- TEXT FOR ANALYSIS
=== Section Start ===

Minimum staffing levels are an example of inflexible regulation which distracts staff from time which they should be devoting to patient care, says Harry Cayton.

Lack of staff is often an excuse for poor care. But is care better where there are more staff and worse where there are fewer? Will minimum staffing levels secure quality? I doubt it. Like many over-simplified regulatory solutions to poor quality, this is the wrong answer to the wrong question.

We know that good quality care is possible; it can be done and is being done. We know that when care is bad the causes are complex and many. There is no direct correlation between number of staff and good or bad care, so mandated staffing levels cannot be necessary. But would mandated staffing levels raise the standard of those that are failing? Research suggests not: “mandatory ratios, if imposed nationally, may result in increased overall costs of care with no guarantees for improvement in quality or positive outcomes”, according to Welton in the Online Journal of Issues in Nursing in 2007.

=== Section End ===

- WORK REQUEST
Set down the passage on minimum staffing levels in full, reproducing every word and punctuation mark without change. The items that follow were drawn from a separate source.

- SOURCE INFORMATION
=== Section Start ===

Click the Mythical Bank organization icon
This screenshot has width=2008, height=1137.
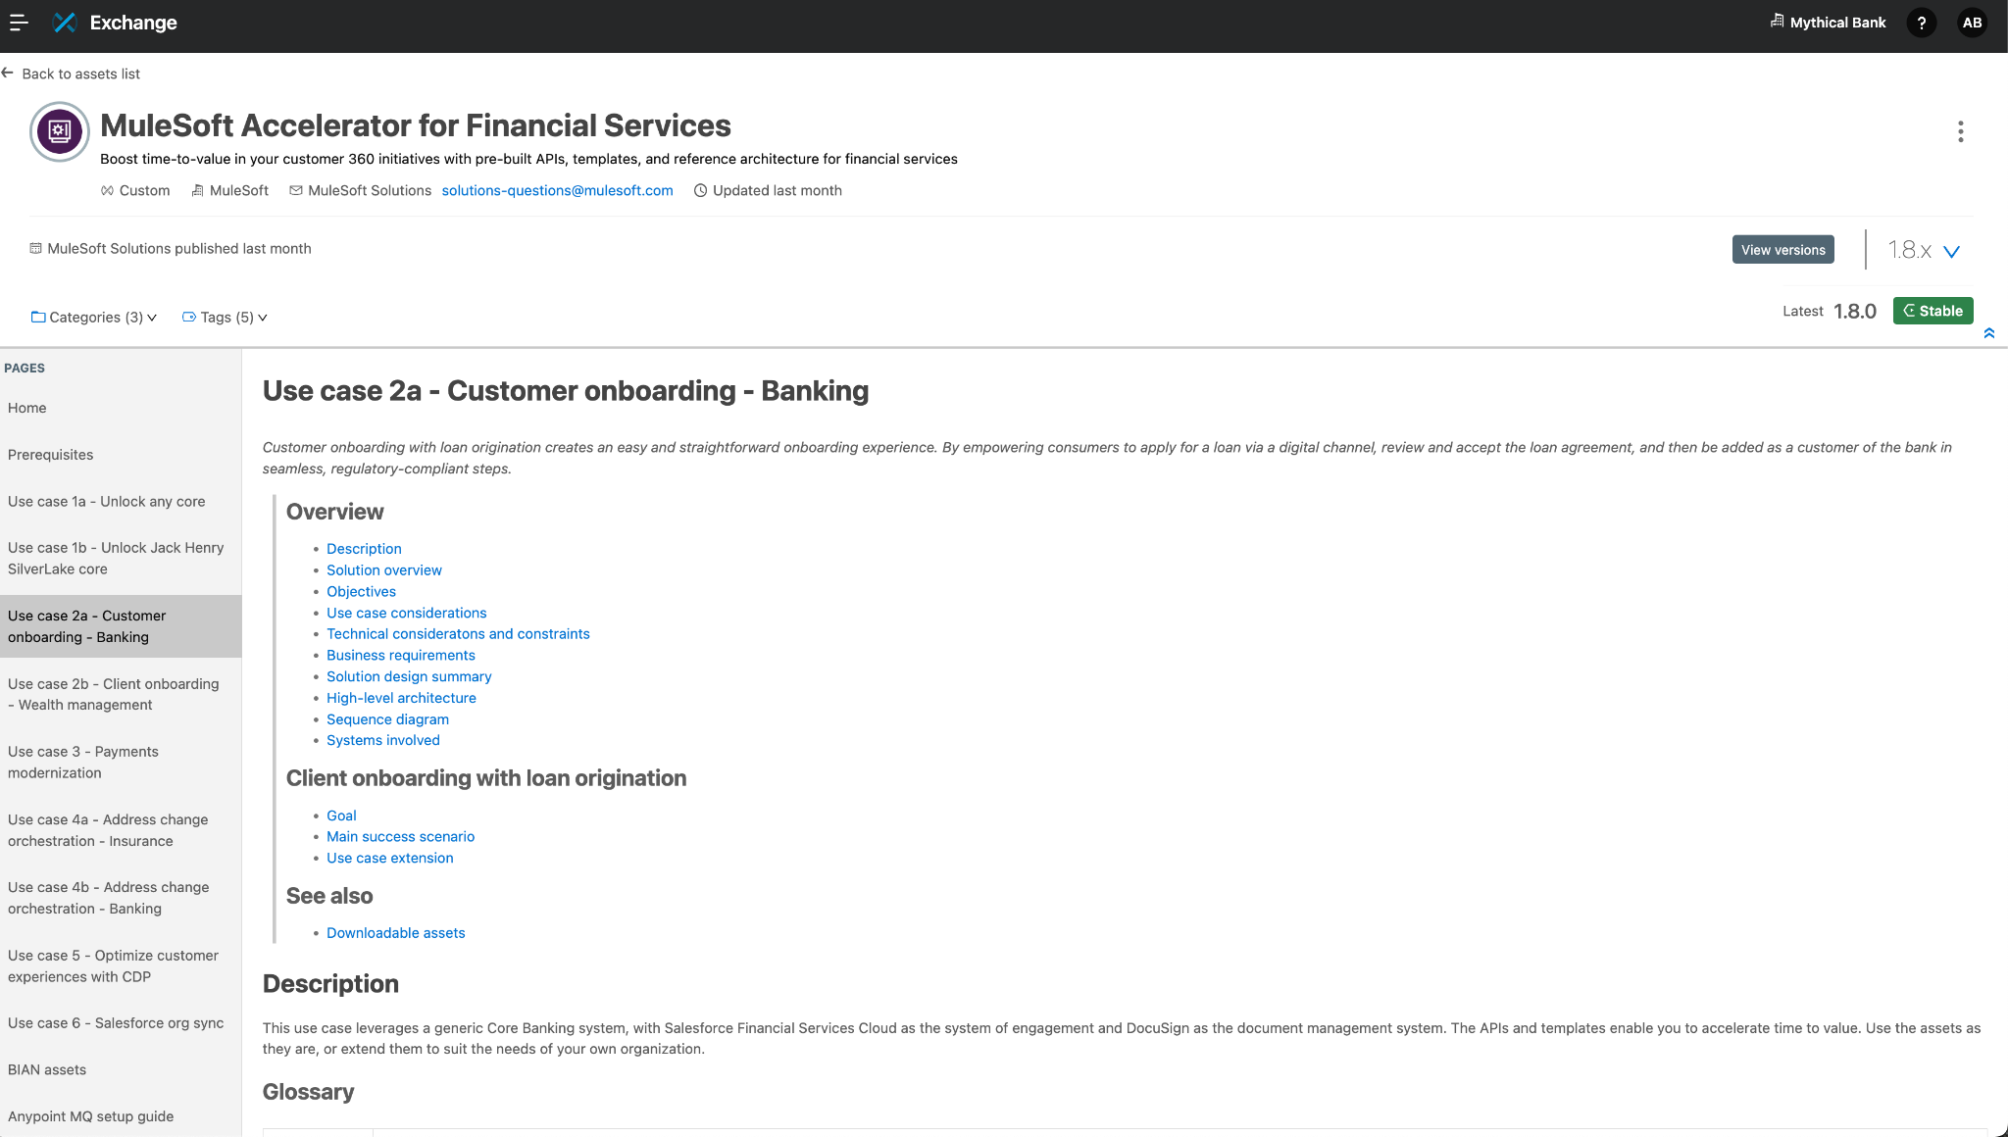tap(1777, 22)
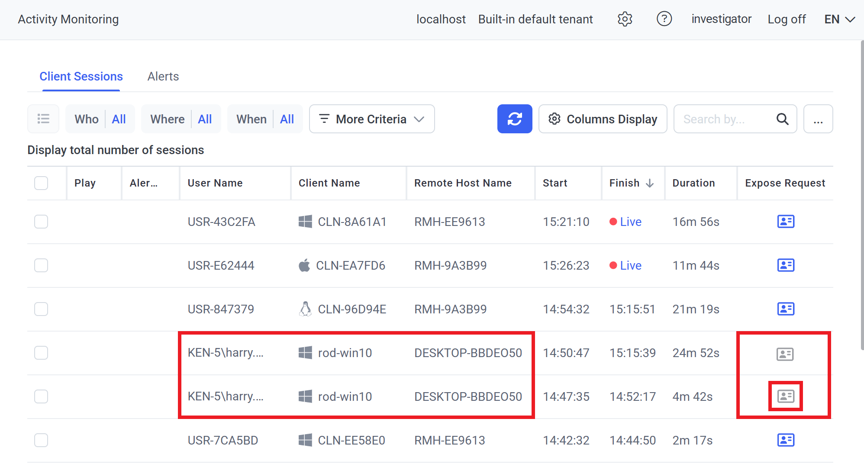The height and width of the screenshot is (464, 864).
Task: Click the Log off link
Action: pos(786,19)
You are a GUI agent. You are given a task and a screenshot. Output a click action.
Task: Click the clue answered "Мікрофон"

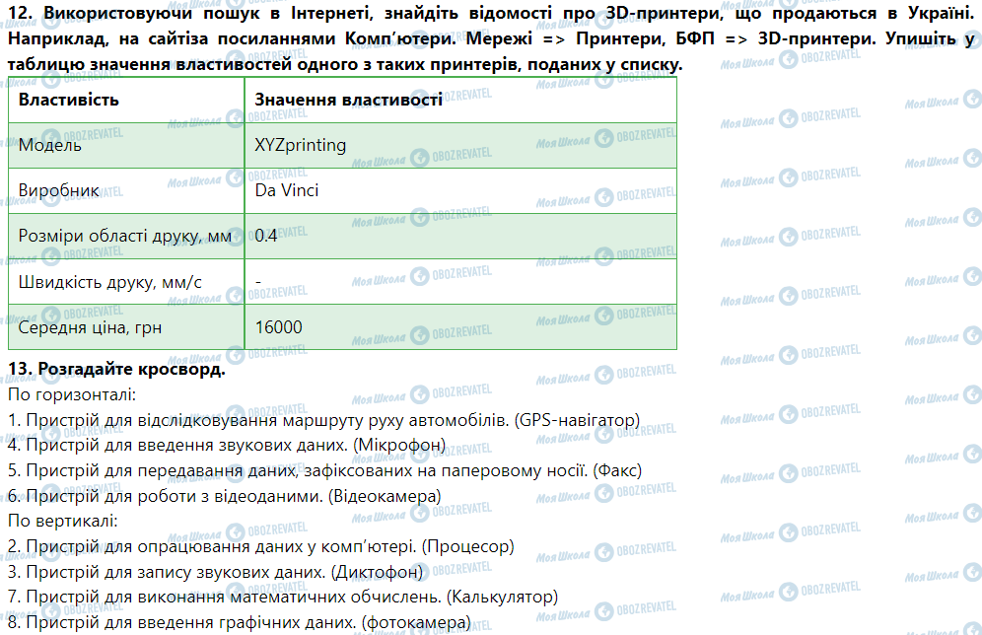pyautogui.click(x=227, y=445)
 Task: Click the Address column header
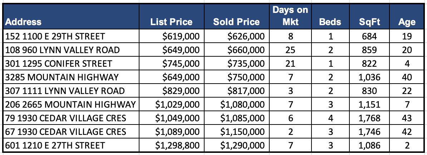click(x=24, y=22)
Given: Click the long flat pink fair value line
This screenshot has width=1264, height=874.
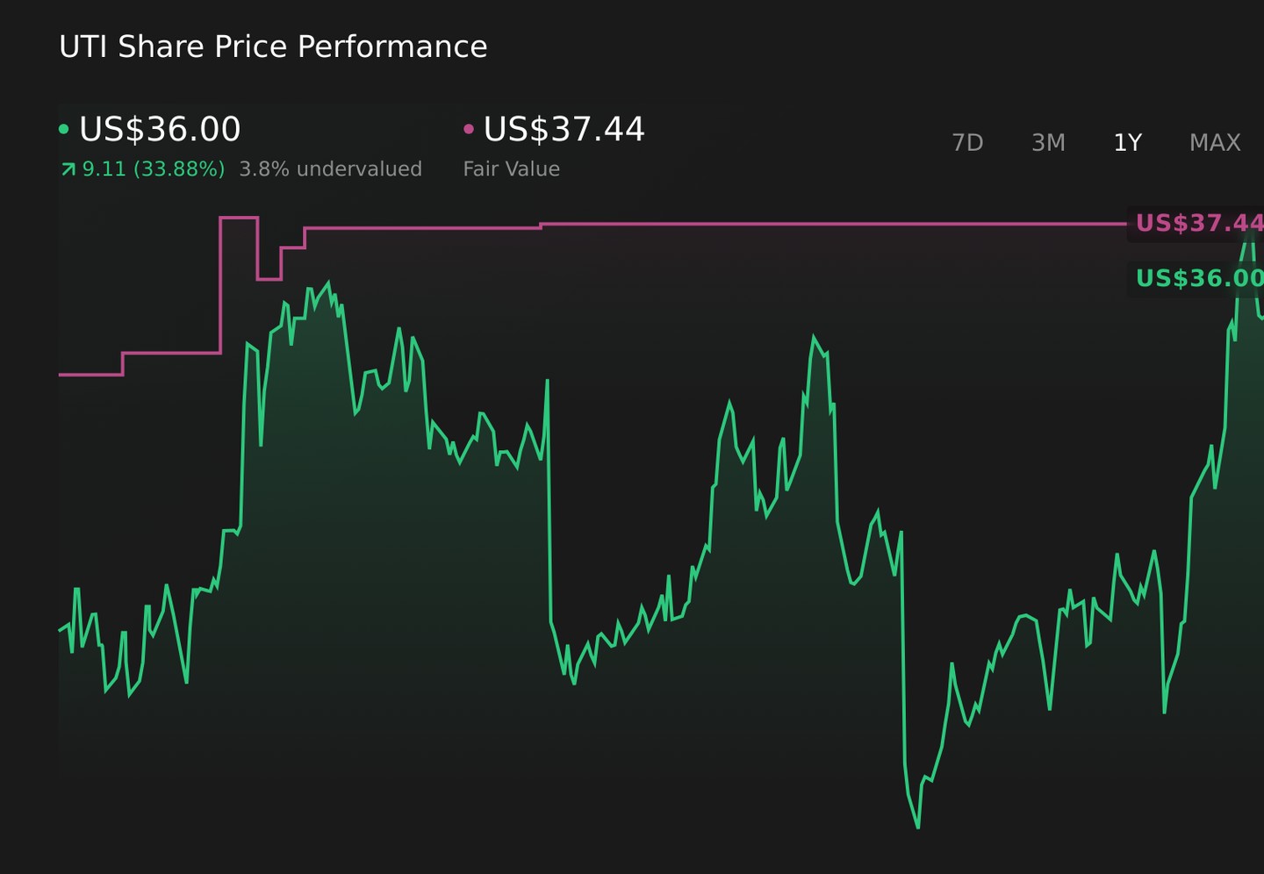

=== Section End ===

- EXERCISE SOLUTION
Minimum staffing levels are an example of inflexible regulation which distracts staff from time which they should be devoting to patient care, says Harry Cayton.

Lack of staff is often an excuse for poor care. But is care better where there are more staff and worse where there are fewer? Will minimum staffing levels secure quality? I doubt it. Like many over-simplified regulatory solutions to poor quality, this is the wrong answer to the wrong question.

We know that good quality care is possible; it can be done and is being done. We know that when care is bad the causes are complex and many. There is no direct correlation between number of staff and good or bad care, so mandated staffing levels cannot be necessary. But would mandated staffing levels raise the standard of those that are failing? Research suggests not: “mandatory ratios, if imposed nationally, may result in increased overall costs of care with no guarantees for improvement in quality or positive outcomes”, according to Welton in the Online Journal of Issues in Nursing in 2007.